The WSLCB has promulgated draft rules pertaining to licensing of the producers, processors, and retailers, and held public hearings throughout the state regarding the draft rules. According to the WSLCB timeline, the WSLCB is scheduled to adopt final licensing rules on August 14, 2013 and the rules will become effective on September 14, 2013. Upon the effective date of the licensing rules, the WSLCB will begin accepting applications for producers, processors, and retailers of marijuana and marijuana-infused products and will issue such licenses by December 1, 2013. Prior to issuing a license to a producer, processor, or retailer, the WSLCB must give notice of the application for a license to the City, and the City has the right to file written objections to issuance of the license, but the WSLCB makes the final decision whether to issue a license.
Under I-502 the only limitation on where a producer, processor, or retailer can operate is that such activity cannot be within 1,000 feet of the perimeter of the grounds of any elementary or secondary school, playground, recreation center or facility, child care center, public park, public transit center or library, or any game arcade where persons under twenty-one years old may enter. In light of the imminence of WSLCB issuing licenses and the limited state regulations as to where these businesses can be located, it is important for the City to consider regulations addressing the type and location of facilities/premises used for the production, processing, and retail sales of marijuana and marijuana-infused products.
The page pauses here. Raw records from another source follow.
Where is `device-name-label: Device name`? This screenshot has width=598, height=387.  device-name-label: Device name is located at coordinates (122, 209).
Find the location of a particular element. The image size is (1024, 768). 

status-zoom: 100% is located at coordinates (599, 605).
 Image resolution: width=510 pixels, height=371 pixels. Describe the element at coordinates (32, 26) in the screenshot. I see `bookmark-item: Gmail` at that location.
By imposing a moratorium, it preserves the status quo and allows City staff to review the final rules when adopted by the WSLCB and to study and draft potential comprehensive plan amendments, zoning and development regulations, business licensing regulations, and other regulatory controls pertaining to marijuana producers, processors, and retailers who receive a license from the WSLCB. State law authorizing moratoria requires that a public hearing be held regarding the moratorium within sixty (60) days of adoption. The WSLCB likely will have adopted the final rules by the time of the City’s public hearing on the moratorium and, at that time, City staff will present a work plan to Council outlining the recommended actions to be taken towards promulgating City zoning, development, and business licensing regulations.
|The ordinance that accompanies this agenda bill imposes a moratorium that prohibits the producing, processing, and retail sale of marijuana and marijuana-infused products within the City. A public hearing will be held regarding this moratorium within sixty (60) days of adoption. The moratorium will allow City staff to review the rules promulgated by the WSLCB pertaining to the foregoing activities and for staff to recommend, for City Council consideration, potential zoning, development, and business licensing regulations.